An automated method for the ontological representation of security directives

TL;DR

This paper presents an automated NLP-based method to extract and represent security directives as ontologies, aiding interpretation and compliance, demonstrated on the European NIS 2 cybersecurity directive.

Contribution

It introduces a novel automated approach combining NLP and ontology principles to represent complex legal security directives as ontologies.

Findings

Successfully applied to NIS 2 directive

Automated extraction supported ontology development

Manual analysis complemented NLP techniques

Abstract

Large documents written in juridical language are difficult to interpret, with long sentences leading to intricate and intertwined relations between the nouns.

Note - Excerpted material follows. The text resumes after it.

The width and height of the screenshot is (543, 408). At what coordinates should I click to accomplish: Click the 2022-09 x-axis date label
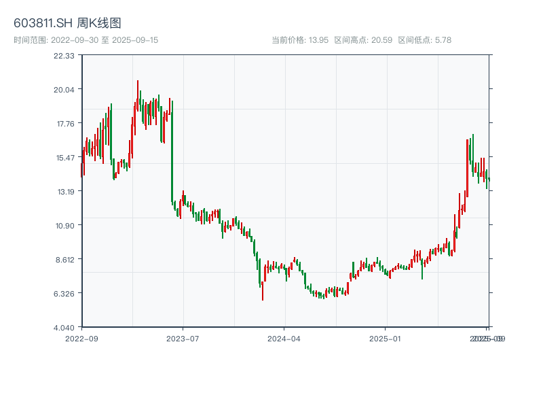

The present paper frames this problem in the context of recent European security directives. The complexity of their language is here thwarted by automating the extraction of the relevant information, namely of the parts of speech from each clause, through a specific tailoring of Natural Language Processing (NLP) techniques. These contribute, in combination with ontology development principles, to the design of our automated method for the representation of security directives as ontologies. The method is showcased on a practical problem, namely to derive an ontology representing the NIS 2 directive, which is the peak of cybersecurity prescripts at the European level. Although the NLP techniques adopted showed some limitations and had to be complemented by manual analysis, the overall results provide valid support for directive compliance in general and for ontology development in particular.